## [Goal]
Reproduce the following items verbatim, keeping every line intact and in its original order.

(Dataset items)
# # # #
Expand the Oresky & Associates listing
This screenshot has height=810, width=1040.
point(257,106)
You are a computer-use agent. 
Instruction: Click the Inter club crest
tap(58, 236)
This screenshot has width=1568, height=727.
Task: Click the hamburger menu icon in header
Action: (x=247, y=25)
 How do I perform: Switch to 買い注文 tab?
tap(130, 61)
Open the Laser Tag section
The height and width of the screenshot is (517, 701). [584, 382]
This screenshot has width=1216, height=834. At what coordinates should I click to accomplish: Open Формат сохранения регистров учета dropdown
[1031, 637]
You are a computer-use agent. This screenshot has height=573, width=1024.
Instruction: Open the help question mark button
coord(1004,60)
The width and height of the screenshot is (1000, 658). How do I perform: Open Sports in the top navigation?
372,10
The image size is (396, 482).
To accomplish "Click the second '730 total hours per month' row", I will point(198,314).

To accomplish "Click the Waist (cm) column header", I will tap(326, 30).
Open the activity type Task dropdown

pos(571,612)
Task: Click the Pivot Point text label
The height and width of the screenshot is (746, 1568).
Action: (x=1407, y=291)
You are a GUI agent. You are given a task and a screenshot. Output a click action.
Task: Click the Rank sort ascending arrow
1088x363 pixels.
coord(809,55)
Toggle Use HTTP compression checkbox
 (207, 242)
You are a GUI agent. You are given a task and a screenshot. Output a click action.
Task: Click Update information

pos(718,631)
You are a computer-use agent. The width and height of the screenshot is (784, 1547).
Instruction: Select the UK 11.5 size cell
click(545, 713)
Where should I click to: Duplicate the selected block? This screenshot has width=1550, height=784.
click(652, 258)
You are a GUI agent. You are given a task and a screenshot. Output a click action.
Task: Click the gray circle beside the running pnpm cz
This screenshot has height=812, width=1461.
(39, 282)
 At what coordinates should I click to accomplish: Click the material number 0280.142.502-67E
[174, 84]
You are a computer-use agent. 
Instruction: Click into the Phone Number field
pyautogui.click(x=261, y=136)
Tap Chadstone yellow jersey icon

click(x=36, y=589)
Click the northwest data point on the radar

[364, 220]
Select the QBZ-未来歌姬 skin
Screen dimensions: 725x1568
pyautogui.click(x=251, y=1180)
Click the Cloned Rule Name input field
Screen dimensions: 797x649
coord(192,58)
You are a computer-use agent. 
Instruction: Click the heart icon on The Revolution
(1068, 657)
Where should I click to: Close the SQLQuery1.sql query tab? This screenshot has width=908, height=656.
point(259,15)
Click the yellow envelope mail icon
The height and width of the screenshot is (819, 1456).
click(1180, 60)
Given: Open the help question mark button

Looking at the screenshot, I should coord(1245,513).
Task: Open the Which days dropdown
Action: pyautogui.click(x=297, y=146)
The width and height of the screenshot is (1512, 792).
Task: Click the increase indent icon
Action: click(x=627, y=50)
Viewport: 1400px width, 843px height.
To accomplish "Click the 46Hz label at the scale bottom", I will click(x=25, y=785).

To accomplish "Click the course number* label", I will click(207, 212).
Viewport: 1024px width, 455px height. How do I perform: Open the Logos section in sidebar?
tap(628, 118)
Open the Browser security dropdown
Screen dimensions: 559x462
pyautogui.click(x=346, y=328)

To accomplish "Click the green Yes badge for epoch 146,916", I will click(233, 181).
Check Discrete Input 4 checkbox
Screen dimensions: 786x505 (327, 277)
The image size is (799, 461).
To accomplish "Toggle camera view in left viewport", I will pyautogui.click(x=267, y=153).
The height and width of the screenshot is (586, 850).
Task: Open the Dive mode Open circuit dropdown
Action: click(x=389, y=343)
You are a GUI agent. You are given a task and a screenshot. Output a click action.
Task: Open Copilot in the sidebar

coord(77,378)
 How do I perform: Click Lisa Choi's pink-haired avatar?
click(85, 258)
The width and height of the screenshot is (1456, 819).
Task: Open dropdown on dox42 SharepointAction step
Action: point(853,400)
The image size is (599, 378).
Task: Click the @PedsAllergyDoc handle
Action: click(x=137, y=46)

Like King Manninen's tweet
# # # #
## [Complete response]
Expand the Oresky & Associates listing
This screenshot has height=810, width=1040.
point(257,106)
You are a computer-use agent. 
Instruction: Click the Inter club crest
tap(58, 236)
This screenshot has width=1568, height=727.
Task: Click the hamburger menu icon in header
Action: (x=247, y=25)
 How do I perform: Switch to 買い注文 tab?
tap(130, 61)
Open the Laser Tag section
The height and width of the screenshot is (517, 701). [584, 382]
This screenshot has width=1216, height=834. At what coordinates should I click to accomplish: Open Формат сохранения регистров учета dropdown
[1031, 637]
You are a computer-use agent. This screenshot has height=573, width=1024.
Instruction: Open the help question mark button
coord(1004,60)
The width and height of the screenshot is (1000, 658). How do I perform: Open Sports in the top navigation?
372,10
The image size is (396, 482).
To accomplish "Click the second '730 total hours per month' row", I will point(198,314).

To accomplish "Click the Waist (cm) column header", I will tap(326, 30).
Open the activity type Task dropdown

pos(571,612)
Task: Click the Pivot Point text label
The height and width of the screenshot is (746, 1568).
Action: (x=1407, y=291)
You are a GUI agent. You are given a task and a screenshot. Output a click action.
Task: Click the Rank sort ascending arrow
1088x363 pixels.
coord(809,55)
Toggle Use HTTP compression checkbox
 (207, 242)
You are a GUI agent. You are given a task and a screenshot. Output a click action.
Task: Click Update information

pos(718,631)
You are a computer-use agent. The width and height of the screenshot is (784, 1547).
Instruction: Select the UK 11.5 size cell
click(545, 713)
Where should I click to: Duplicate the selected block? This screenshot has width=1550, height=784.
click(652, 258)
You are a GUI agent. You are given a task and a screenshot. Output a click action.
Task: Click the gray circle beside the running pnpm cz
This screenshot has height=812, width=1461.
(39, 282)
 At what coordinates should I click to accomplish: Click the material number 0280.142.502-67E
[174, 84]
You are a computer-use agent. 
Instruction: Click into the Phone Number field
pyautogui.click(x=261, y=136)
Tap Chadstone yellow jersey icon

click(x=36, y=589)
Click the northwest data point on the radar

[364, 220]
Select the QBZ-未来歌姬 skin
Screen dimensions: 725x1568
pyautogui.click(x=251, y=1180)
Click the Cloned Rule Name input field
Screen dimensions: 797x649
coord(192,58)
You are a computer-use agent. 
Instruction: Click the heart icon on The Revolution
(1068, 657)
Where should I click to: Close the SQLQuery1.sql query tab? This screenshot has width=908, height=656.
point(259,15)
Click the yellow envelope mail icon
The height and width of the screenshot is (819, 1456).
click(1180, 60)
Given: Open the help question mark button

Looking at the screenshot, I should coord(1245,513).
Task: Open the Which days dropdown
Action: pyautogui.click(x=297, y=146)
The width and height of the screenshot is (1512, 792).
Task: Click the increase indent icon
Action: click(x=627, y=50)
Viewport: 1400px width, 843px height.
To accomplish "Click the 46Hz label at the scale bottom", I will click(x=25, y=785).

To accomplish "Click the course number* label", I will click(207, 212).
Viewport: 1024px width, 455px height. How do I perform: Open the Logos section in sidebar?
tap(628, 118)
Open the Browser security dropdown
Screen dimensions: 559x462
pyautogui.click(x=346, y=328)

To accomplish "Click the green Yes badge for epoch 146,916", I will click(233, 181).
Check Discrete Input 4 checkbox
Screen dimensions: 786x505 (327, 277)
The image size is (799, 461).
To accomplish "Toggle camera view in left viewport", I will pyautogui.click(x=267, y=153).
The height and width of the screenshot is (586, 850).
Task: Open the Dive mode Open circuit dropdown
Action: click(x=389, y=343)
You are a GUI agent. You are given a task and a screenshot. Output a click action.
Task: Open Copilot in the sidebar

coord(77,378)
 How do I perform: Click Lisa Choi's pink-haired avatar?
click(85, 258)
The width and height of the screenshot is (1456, 819).
Task: Open dropdown on dox42 SharepointAction step
Action: point(853,400)
The image size is (599, 378).
Task: Click the @PedsAllergyDoc handle
Action: click(x=137, y=46)

Like King Manninen's tweet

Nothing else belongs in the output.